Ridiculously fast, GPU-accelerated terminal emulator. Extremely light-weight and simple, doesn’t have splits, layouts (can use tmux or screen for that), lowest latency I have ever experienced in a terminal emulator.

https://github.com/alacritty/alacritty

Terminal Tools

homebrew (free and OSS)

The macOS package manager that should have been. Absolute must for software development and installing open source software.

https://brew.sh

oh-my-zsh (free and OSS)

Take zsh to the next level with this group of plugins, configurations, themes. Instantly transforms your terminal into something from the future and super configurable.

https://ohmyz.sh

neovim (free and OSS)

A re-write of ViM with sane defaults, better architecture, and much cleaner and extensible codebase. Used to be the only vim with async plugins but it pressured original vim to implement it.

https://neovim.io

thefuck (free and OSS)

Super simple premise: if you make a typo on a command and it failed, type ‘fuck’ and it will be auto-corrected. Use it all the time.

https://github.com/nvbn/thefuck

z (free and OSS)

Tremendously helpful at navigating your filesystem. Learns which directories you work in the most and allows you to navigate with intuitive fuzzy-matched commands

https://github.com/rupa/z/

zsh-autosuggestions (free and OSS)

Terminal suggestions on steroids (shadow predictions)

https://www.github.com/zsh-users/zsh-autosuggestions

the silver searcher (free and OSS)

Like grep but better, like ack but faster, best code searching tool. Honors .gitignores, skips log files, and is blazing fast.

https://github.com/ggreer/the_silver_searcher

fzf (free and OSS)

A general purpose command-line fuzzy finder, useful for recursively finding/opening/editing files. Works with commits, bookmarks, command history.
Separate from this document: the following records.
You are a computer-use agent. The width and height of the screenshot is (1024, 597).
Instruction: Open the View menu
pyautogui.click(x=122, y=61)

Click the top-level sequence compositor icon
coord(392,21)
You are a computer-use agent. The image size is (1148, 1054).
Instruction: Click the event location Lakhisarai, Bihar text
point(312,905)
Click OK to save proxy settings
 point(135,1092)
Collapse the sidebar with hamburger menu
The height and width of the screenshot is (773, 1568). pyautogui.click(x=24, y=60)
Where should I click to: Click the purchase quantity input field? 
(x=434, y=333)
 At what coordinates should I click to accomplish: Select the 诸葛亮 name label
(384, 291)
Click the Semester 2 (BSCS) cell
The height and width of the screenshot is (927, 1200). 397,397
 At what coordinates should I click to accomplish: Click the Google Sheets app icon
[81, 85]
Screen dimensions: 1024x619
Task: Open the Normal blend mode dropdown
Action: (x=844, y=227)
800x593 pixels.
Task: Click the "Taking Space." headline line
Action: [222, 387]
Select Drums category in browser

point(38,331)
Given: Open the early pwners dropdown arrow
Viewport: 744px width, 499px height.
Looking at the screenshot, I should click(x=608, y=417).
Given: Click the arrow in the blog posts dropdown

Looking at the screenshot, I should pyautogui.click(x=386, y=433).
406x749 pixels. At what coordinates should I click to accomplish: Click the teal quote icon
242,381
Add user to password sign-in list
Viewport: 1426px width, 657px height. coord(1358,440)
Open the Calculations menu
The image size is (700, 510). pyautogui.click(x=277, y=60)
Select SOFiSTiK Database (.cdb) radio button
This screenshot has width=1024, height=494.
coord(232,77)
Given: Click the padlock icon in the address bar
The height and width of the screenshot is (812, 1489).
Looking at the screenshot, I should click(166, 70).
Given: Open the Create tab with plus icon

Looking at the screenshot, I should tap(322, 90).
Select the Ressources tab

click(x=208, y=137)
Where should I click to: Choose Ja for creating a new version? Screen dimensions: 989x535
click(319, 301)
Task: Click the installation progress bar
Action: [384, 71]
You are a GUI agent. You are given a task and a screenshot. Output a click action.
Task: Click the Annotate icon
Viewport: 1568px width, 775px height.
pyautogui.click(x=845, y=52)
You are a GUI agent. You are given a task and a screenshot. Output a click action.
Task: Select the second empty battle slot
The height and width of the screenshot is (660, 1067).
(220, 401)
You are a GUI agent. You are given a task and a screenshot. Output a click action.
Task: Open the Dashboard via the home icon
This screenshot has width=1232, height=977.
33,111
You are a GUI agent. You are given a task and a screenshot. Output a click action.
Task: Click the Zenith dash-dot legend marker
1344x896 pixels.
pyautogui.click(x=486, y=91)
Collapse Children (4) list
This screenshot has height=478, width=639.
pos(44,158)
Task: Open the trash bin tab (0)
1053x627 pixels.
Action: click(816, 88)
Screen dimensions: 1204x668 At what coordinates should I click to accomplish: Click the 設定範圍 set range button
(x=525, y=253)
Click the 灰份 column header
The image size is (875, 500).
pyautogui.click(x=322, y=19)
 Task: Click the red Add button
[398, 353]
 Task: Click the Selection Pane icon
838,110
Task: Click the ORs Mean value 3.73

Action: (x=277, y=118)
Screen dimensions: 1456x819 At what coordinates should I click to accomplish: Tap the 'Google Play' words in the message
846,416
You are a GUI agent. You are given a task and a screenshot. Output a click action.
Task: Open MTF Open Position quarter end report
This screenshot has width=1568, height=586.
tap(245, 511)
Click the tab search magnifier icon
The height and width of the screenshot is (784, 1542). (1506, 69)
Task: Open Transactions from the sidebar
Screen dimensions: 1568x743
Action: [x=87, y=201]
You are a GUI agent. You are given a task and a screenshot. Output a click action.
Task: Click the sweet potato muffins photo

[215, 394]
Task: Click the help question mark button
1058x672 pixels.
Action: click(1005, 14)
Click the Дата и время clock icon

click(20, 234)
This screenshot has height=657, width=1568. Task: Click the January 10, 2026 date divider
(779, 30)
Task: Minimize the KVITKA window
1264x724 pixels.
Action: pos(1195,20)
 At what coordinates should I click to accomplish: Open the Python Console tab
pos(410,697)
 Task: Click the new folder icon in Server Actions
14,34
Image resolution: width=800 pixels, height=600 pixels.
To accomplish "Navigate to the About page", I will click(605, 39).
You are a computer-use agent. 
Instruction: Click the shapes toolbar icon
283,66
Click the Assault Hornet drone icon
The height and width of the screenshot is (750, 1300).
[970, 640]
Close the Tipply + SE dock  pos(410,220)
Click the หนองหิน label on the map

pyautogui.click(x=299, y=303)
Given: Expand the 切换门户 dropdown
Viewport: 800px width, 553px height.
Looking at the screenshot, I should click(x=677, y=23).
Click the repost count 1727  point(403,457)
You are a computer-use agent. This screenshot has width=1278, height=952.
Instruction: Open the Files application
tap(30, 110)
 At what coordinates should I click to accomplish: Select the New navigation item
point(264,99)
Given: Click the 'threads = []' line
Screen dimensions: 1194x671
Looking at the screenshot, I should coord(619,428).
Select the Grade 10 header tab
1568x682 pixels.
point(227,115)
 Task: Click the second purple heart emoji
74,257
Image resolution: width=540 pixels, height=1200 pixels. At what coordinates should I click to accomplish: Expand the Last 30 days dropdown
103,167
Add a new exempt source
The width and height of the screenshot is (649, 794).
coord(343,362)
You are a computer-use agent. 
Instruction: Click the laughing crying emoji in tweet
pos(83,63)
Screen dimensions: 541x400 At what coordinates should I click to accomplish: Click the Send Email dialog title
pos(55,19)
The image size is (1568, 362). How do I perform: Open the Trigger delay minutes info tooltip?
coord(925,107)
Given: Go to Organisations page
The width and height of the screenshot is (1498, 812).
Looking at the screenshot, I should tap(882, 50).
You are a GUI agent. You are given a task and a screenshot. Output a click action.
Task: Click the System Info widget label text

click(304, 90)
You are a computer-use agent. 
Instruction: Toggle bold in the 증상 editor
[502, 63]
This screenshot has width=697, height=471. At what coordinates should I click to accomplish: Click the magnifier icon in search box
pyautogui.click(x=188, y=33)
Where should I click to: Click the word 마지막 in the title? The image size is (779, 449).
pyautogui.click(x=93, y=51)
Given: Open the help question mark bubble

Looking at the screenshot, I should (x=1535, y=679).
And is the basis for many useful plugins

https://github.com/junegunn/fzf

git-number (free and OSS)

Increases git productivity by 10x. Adds numbers to any files output by git (for example git status) and allows you to perform commands based on the numbers instead of having to type the full file-path. Don’t think I could ever go back to not using this.

https://github.com/holygeek/git-number

git-extras (free and OSS)

Adds many extremely useful commands to the git command. Turn into a swiss-army knife. For example tools to checkout upstream PRs, add co-authors, see commits since, and many more.